## What you need to do
**1)** Answer these about the court judgment:
(a) Which judge heard the matter?
(b) On what date was the notice of motion filed?
(c) How was the respondent represented?
**2)** Copy the court judgment from "No judgment structure" down to "of the amendments.", and change "decision" to "ruling".

## Extract to read
%%
Pittwater Council v Granger

Case

[2006] NSWLEC 80

02/09/2006

No judgment structure available for this case.


Land and Environment Court


of New South Wales


CITATION: Pittwater Council v Granger [2006] NSWLEC 80
This decision has been amended. Please see the end of the judgment for a list of the amendments.
PARTIES: APPLICANT
Pittwater Council
RESPONDENT
James Granger
FILE NUMBER(S): 40778 of 2003
CORAM: Cowdroy J
KEY ISSUES: Costs :- legal costs incurred by council seeking compliance with consent orders - no proceedings on foot at the time costs incurred - whether costs were "costs of and incidental to proceedings" - whether costs should be awarded in respect of conduct subsequent to final orders in proceedings
LEGISLATION CITED: Land and Environment Court Act 1979 s 69(2)
Land and Environment Court Rules 1996 Pt 15 r 7
Local Government Act 1993 s 124
CASES CITED: Latoudis v Casey (1990) 170 CLR 534;
Oshlack v Richmond River Council (1998) 193 CLR 72;
Re the Minister for Immigration and Ethnic Affairs of the Commonwealth of Australia; Ex parte Lai Qin (1997) 186 CLR 622
DATES OF HEARING: 09/02/2006
EX TEMPORE JUDGMENT DATE: 02/09/2006
LEGAL REPRESENTATIVES: APPLICANT
G B Furness
SOLICITORS
Mallesons Stephen Jaques

RESPONDENT
In person



JUDGMENT:

      THE LAND AND
      ENVIRONMENT COURT
      OF NEW SOUTH WALES

      Cowdroy J

      9 February 2006

      40778 of 2003

      PITTWATER COUNCIL
      Applicant

      JAMES GRANGER
      Respondent

      JUDGMENT

1 Cowdroy J: Before the Court is a notice of motion filed on 21 December 2005. Pursuant to the motion the applicant (“the Council”) seeks an order that the respondent pay the Council’s costs of the proceedings incurred from 17 December 2003. The motion is supported by an affidavit of Deborah Jean Townsend sworn on 18 November 2005.
%%
## Record extracts
%%
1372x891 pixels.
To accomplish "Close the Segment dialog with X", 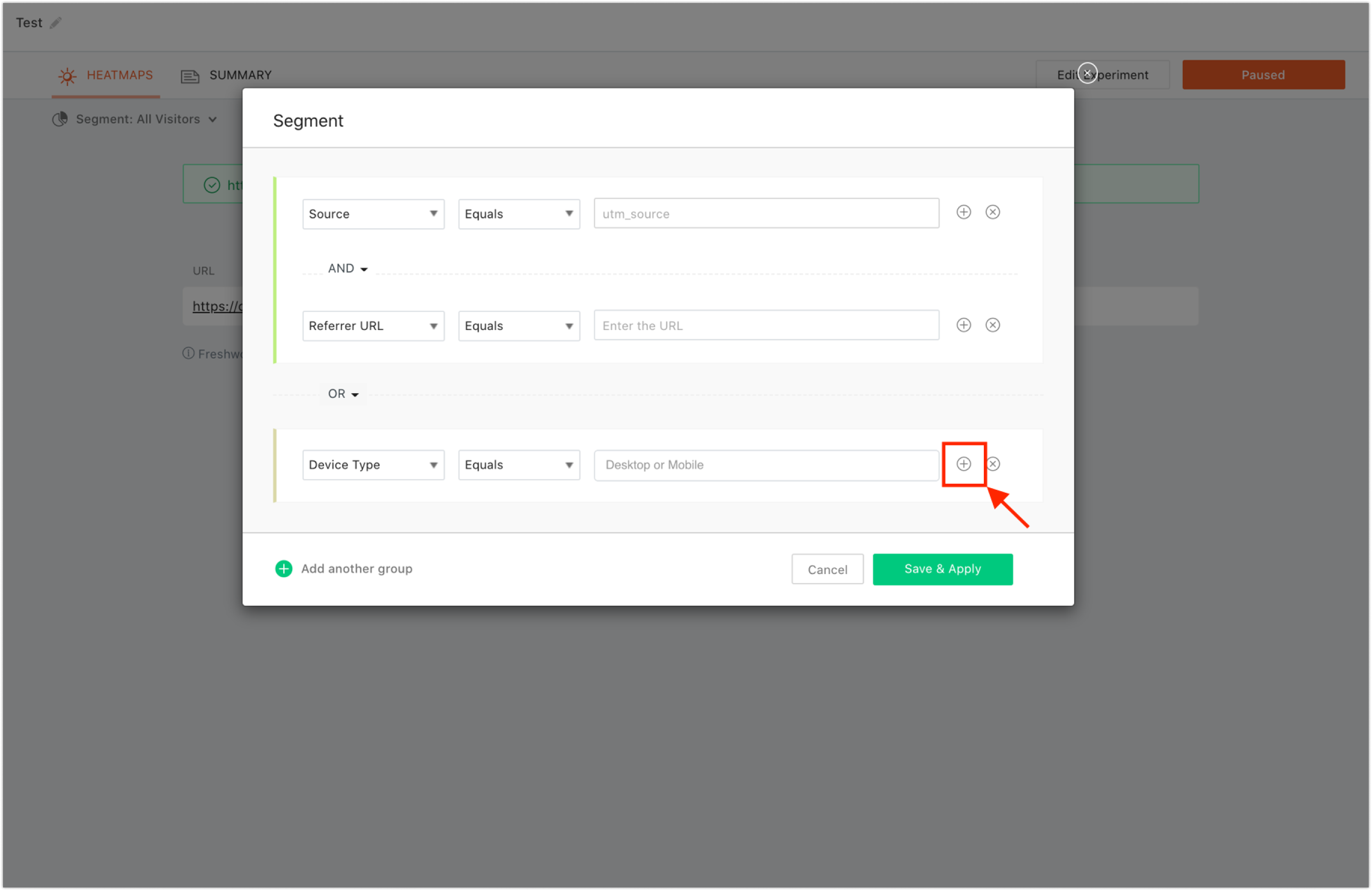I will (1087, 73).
%%
%%
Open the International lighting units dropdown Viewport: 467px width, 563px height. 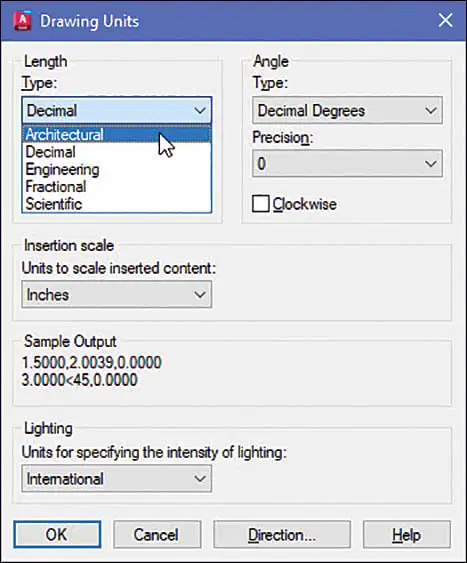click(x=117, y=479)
%%
## The answers
**1)**
(a) Cowdroy J
(b) 21 December 2005
(c) In person

**2)**
No judgment structure available for this case.


Land and Environment Court


of New South Wales


CITATION: Pittwater Council v Granger [2006] NSWLEC 80
This ruling has been amended. Please see the end of the judgment for a list of the amendments.